Ad spend for over-the-counter healthcare brands in 13 key markets will grow 7.6% in 2022 and 5.0% in 2023, according to Zenith’s new Business Intelligence – OTC Healthcare report. This growth will be driven by branded personalized digital advertising, as well as performance advertising driving traffic to OTC e-commerce platforms.
The report indicates that over-the-counter advertising has increased throughout the pandemic and increased by 6.8% in 2020, while the market as a whole has decreased by 3.5%, while health messages have gained in relevance to consumers. Demand for cold and flu remedies fell sharply as social distancing reduced their transmission, but most other subcategories continued to grow and sales of sleep aids soared. When the pandemic hit, brands in many categories reduced or even ceased communications, fearing that their messaging would no longer be appropriate, or in some cases counterproductive in the new context. This has given OTC brands the opportunity to use many inexpensive media to boost their contribution to consumer health and well-being.
OTC advertising then grew by 12.8% in 2021, although in this case its growth was slightly lower than that of the overall market, which had some catching up to do. We expect OTC advertising growth to remain healthy over the next two years as brands defend their price premiums and e-commerce platforms compete for dominance.

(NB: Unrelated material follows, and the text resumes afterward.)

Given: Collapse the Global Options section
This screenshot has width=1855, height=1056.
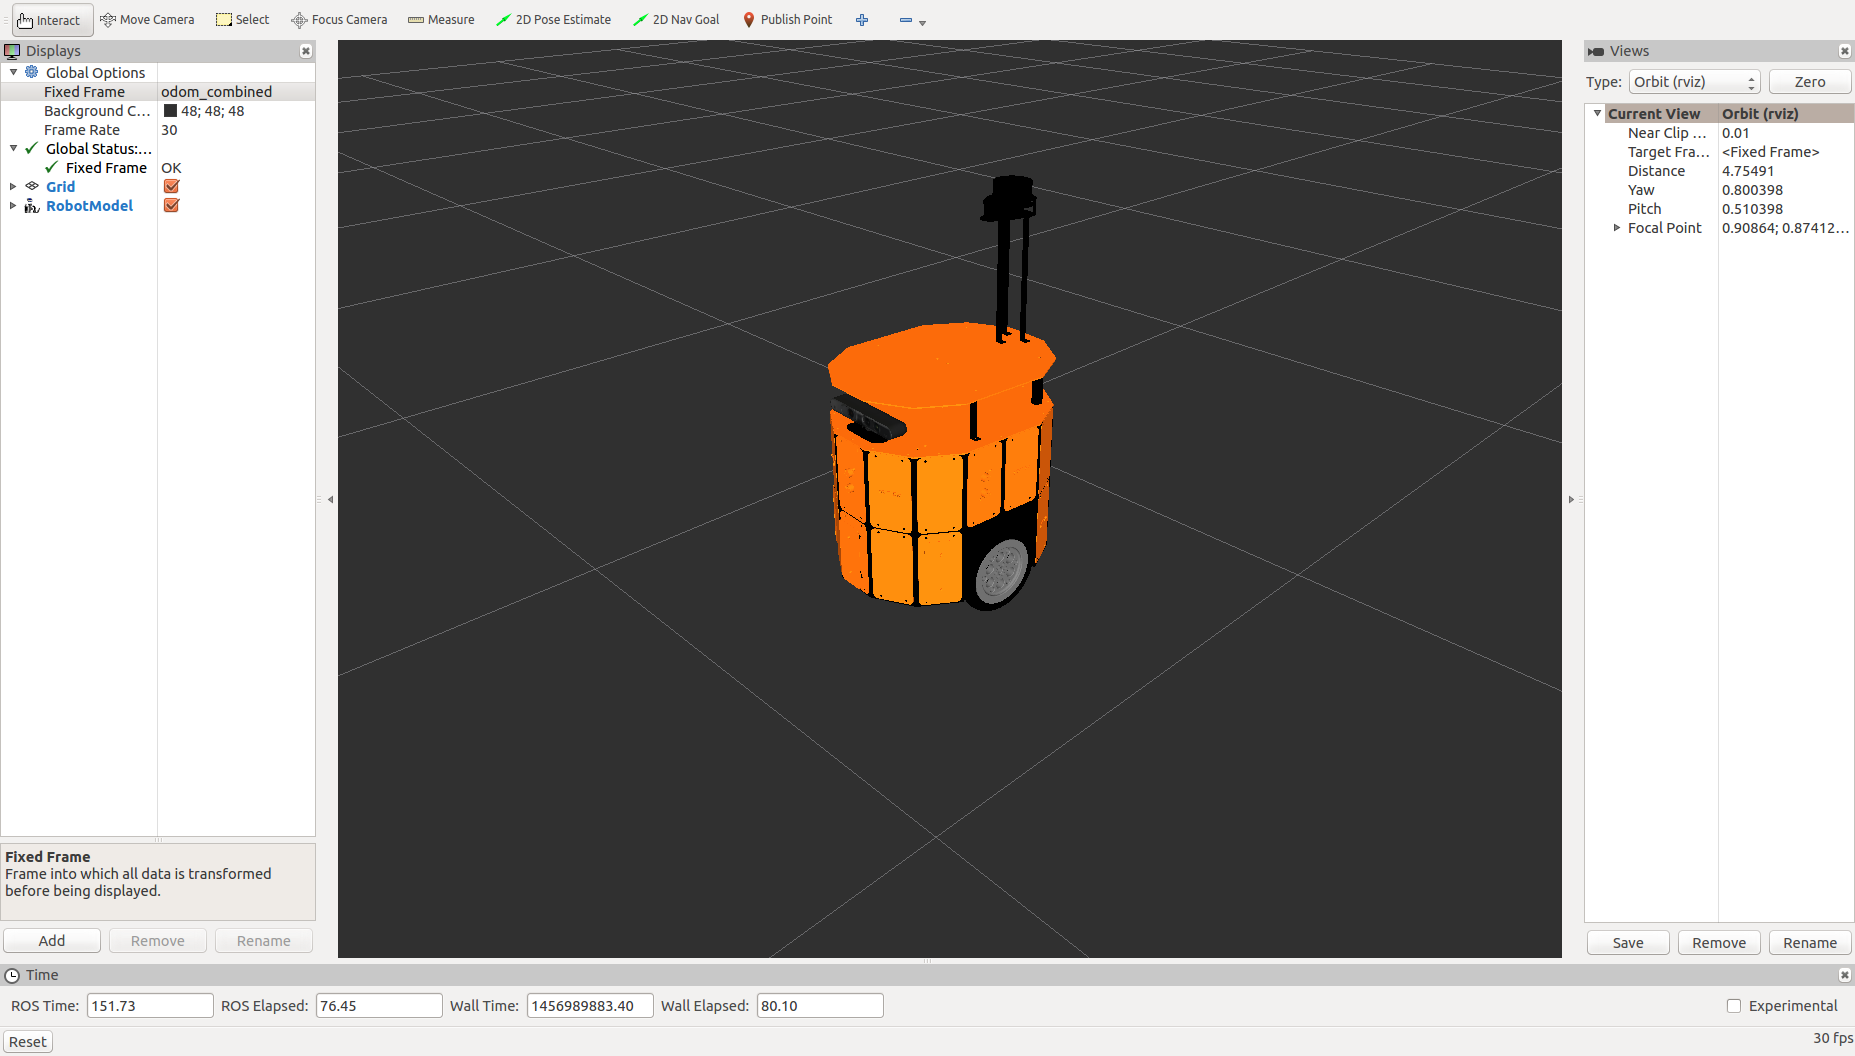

We project that over-the-counter healthcare ad spending will grow from US$20.1 billion in 2021 to US$22.7 billion in 2023, 36% above the pre-pandemic spending level of 16 .7 billion US dollars in 2019.
Going digital helps brands tailor messaging to specific consumer needs
When the consumer first purchases an over-the-counter product, they often spend time researching the purchase and discussing it with family, friends, and trusted advisors like pharmacists. However, after the first purchase, buying OTC products quickly becomes routine, becoming part of the usual shop. The fundamental role of OTC advertising is therefore to maintain brand awareness at the point of purchase, much like FMCG advertising. Likewise, over-the-counter healthcare makes heavy use of television for its massive, high-impact reach. OTC advertisers spent 38% of their budget on TV advertising in 2021, compared to 21% for the average advertiser across all categories. OTC brands are also spending more on radio and magazines – radio for its mass reach and magazines for their high impact.
Until recently, it was difficult to use digital advertising to create emotional connections and lasting brand awareness. The rise of high-quality advertising environments, online video and retail media – advertisements that appear on retail websites and e-commerce platforms – means brands can use digital to convey effectively their values until the sale. Brands are also spending more on performance advertising as OTC e-commerce expands.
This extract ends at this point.